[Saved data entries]
━━━━━━━━

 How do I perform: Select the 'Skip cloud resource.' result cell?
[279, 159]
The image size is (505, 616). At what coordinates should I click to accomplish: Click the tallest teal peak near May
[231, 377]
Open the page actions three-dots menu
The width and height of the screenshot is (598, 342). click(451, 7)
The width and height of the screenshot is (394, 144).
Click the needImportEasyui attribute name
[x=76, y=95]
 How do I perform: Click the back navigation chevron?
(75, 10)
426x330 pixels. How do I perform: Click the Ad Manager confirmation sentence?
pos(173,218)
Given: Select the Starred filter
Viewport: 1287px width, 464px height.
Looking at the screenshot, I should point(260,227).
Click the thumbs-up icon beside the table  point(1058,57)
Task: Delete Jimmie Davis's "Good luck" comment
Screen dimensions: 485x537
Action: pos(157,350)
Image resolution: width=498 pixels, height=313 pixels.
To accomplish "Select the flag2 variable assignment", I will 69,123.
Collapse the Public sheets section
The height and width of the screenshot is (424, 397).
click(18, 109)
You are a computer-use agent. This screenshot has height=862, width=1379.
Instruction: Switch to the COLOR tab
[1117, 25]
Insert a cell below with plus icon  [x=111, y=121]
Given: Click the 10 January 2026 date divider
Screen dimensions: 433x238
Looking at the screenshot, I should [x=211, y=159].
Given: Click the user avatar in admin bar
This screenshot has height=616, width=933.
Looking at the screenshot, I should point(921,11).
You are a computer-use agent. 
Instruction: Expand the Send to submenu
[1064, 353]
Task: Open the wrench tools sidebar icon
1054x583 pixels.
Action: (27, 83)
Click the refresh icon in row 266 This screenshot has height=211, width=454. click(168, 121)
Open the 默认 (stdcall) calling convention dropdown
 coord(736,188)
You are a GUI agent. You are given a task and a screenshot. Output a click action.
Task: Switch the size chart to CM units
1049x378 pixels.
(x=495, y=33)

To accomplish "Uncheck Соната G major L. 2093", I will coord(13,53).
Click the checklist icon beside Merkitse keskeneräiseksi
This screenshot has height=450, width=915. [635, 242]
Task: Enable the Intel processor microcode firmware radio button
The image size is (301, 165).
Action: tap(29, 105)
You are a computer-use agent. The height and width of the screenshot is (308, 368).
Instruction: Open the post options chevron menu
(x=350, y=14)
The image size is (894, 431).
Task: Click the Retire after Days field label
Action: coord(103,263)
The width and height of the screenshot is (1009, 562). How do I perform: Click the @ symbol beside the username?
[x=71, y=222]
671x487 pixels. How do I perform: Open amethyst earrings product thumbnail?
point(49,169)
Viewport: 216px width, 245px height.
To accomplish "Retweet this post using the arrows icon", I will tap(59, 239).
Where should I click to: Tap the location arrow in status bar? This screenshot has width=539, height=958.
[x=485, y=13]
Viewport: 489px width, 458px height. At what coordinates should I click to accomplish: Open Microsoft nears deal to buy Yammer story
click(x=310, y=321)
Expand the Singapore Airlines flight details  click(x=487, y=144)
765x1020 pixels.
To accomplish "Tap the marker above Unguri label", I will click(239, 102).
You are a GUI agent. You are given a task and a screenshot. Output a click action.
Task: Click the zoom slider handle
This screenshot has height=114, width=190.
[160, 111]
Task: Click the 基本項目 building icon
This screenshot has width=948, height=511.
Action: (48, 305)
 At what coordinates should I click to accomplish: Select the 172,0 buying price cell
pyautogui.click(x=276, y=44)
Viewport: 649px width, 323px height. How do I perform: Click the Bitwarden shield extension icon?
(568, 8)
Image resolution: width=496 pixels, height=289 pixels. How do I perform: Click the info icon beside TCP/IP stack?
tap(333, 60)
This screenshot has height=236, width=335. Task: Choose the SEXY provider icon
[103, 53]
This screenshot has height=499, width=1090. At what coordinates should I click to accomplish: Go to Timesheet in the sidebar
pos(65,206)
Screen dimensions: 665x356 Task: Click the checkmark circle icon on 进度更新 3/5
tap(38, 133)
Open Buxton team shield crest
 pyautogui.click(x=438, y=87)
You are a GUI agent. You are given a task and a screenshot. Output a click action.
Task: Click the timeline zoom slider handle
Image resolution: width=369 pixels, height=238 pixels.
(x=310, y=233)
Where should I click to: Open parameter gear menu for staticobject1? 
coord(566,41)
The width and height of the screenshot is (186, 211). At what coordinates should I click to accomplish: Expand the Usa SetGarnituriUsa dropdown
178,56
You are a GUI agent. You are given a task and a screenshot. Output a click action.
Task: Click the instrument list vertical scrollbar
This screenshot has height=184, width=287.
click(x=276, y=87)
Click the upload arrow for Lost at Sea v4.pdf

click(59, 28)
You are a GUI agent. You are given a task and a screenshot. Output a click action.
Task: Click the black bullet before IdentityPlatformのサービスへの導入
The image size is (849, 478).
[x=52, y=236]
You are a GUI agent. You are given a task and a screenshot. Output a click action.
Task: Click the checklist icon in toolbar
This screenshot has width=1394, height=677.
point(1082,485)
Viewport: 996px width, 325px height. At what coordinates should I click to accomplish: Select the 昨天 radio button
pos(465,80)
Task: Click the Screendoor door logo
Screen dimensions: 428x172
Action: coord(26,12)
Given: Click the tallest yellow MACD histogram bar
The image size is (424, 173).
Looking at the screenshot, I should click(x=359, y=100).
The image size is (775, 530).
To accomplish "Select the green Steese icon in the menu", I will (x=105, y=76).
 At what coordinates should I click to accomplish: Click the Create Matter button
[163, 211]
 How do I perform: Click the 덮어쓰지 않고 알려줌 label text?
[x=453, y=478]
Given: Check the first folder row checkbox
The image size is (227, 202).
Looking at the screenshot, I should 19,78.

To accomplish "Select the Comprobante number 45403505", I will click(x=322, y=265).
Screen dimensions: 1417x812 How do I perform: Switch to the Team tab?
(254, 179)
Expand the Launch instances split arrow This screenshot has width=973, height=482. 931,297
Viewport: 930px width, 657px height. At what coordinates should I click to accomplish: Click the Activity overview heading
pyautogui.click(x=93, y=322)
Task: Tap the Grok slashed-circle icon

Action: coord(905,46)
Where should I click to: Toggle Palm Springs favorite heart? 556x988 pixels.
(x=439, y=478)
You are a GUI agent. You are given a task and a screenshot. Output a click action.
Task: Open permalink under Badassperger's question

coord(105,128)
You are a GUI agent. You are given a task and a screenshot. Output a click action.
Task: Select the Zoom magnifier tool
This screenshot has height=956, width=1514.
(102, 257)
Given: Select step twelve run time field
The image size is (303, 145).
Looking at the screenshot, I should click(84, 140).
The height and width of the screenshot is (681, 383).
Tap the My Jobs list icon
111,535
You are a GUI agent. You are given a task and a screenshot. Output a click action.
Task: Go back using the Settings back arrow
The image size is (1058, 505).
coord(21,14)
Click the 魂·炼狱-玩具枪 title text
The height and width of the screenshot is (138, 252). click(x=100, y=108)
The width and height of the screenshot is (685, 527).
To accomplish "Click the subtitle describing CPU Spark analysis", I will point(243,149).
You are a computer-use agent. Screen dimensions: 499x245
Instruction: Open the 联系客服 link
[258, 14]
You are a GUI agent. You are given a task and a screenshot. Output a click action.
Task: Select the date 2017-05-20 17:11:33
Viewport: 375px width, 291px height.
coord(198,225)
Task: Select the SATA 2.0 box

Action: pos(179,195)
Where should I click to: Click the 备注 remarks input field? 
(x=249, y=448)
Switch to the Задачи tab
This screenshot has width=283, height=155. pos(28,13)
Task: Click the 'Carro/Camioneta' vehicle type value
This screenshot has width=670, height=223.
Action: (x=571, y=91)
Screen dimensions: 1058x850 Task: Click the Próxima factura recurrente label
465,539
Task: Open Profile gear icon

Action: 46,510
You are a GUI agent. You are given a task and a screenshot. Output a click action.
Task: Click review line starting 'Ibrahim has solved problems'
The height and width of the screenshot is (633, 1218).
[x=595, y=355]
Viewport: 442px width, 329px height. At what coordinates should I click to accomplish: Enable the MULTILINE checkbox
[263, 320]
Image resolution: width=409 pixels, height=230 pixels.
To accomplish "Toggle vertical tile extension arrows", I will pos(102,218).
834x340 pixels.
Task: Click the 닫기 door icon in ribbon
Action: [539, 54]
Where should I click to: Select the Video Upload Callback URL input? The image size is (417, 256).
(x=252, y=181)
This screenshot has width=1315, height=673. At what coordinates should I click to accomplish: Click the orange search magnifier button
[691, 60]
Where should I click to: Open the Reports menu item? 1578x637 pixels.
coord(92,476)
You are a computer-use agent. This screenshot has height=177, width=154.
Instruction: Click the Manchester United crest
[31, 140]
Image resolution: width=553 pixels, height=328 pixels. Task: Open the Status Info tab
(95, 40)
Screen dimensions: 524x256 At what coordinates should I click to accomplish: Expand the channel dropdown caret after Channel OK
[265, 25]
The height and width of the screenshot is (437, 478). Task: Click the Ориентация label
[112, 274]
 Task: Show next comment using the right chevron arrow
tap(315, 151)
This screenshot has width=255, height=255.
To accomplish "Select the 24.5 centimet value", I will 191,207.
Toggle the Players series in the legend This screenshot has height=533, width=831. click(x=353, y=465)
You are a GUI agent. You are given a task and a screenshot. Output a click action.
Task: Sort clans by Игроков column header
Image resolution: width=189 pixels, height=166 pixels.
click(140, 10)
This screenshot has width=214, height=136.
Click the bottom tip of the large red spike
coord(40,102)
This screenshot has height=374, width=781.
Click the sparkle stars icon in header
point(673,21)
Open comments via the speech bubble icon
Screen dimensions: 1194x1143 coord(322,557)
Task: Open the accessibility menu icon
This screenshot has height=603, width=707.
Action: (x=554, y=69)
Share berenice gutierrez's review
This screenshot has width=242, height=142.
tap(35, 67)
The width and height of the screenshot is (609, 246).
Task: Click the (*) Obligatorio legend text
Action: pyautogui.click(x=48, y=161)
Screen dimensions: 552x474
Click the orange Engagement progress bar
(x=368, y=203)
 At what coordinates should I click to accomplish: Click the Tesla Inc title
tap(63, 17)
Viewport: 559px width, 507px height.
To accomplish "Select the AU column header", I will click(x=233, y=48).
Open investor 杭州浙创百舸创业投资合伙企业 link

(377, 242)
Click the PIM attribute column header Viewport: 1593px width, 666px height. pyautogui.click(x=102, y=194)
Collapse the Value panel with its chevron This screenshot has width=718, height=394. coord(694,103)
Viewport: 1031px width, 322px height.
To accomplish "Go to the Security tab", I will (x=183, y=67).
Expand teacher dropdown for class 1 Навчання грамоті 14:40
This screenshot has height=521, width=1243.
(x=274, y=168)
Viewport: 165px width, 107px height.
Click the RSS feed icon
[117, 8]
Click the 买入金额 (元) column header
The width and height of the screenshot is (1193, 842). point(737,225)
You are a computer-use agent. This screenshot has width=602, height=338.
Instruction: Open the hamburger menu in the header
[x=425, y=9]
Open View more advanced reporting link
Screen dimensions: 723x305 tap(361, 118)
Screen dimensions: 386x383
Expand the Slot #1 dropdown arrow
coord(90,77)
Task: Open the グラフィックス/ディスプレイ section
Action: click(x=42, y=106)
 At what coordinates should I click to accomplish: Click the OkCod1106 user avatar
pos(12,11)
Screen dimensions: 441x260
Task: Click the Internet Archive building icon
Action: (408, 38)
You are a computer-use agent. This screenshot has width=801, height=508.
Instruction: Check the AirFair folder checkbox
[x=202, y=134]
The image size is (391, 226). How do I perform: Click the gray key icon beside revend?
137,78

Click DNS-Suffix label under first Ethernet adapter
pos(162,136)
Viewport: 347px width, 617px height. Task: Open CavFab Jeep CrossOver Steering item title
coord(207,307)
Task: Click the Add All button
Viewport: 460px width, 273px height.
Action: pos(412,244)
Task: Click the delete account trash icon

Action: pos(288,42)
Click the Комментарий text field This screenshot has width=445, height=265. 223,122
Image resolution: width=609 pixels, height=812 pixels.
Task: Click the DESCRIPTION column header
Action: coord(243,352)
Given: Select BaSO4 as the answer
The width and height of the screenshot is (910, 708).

━━━━━━━━

(PROMPT):
Tally every line in these entries where the string "handle" occurs. The tally alone is the answer.

(ANSWER TO THIS PROBLEM):
2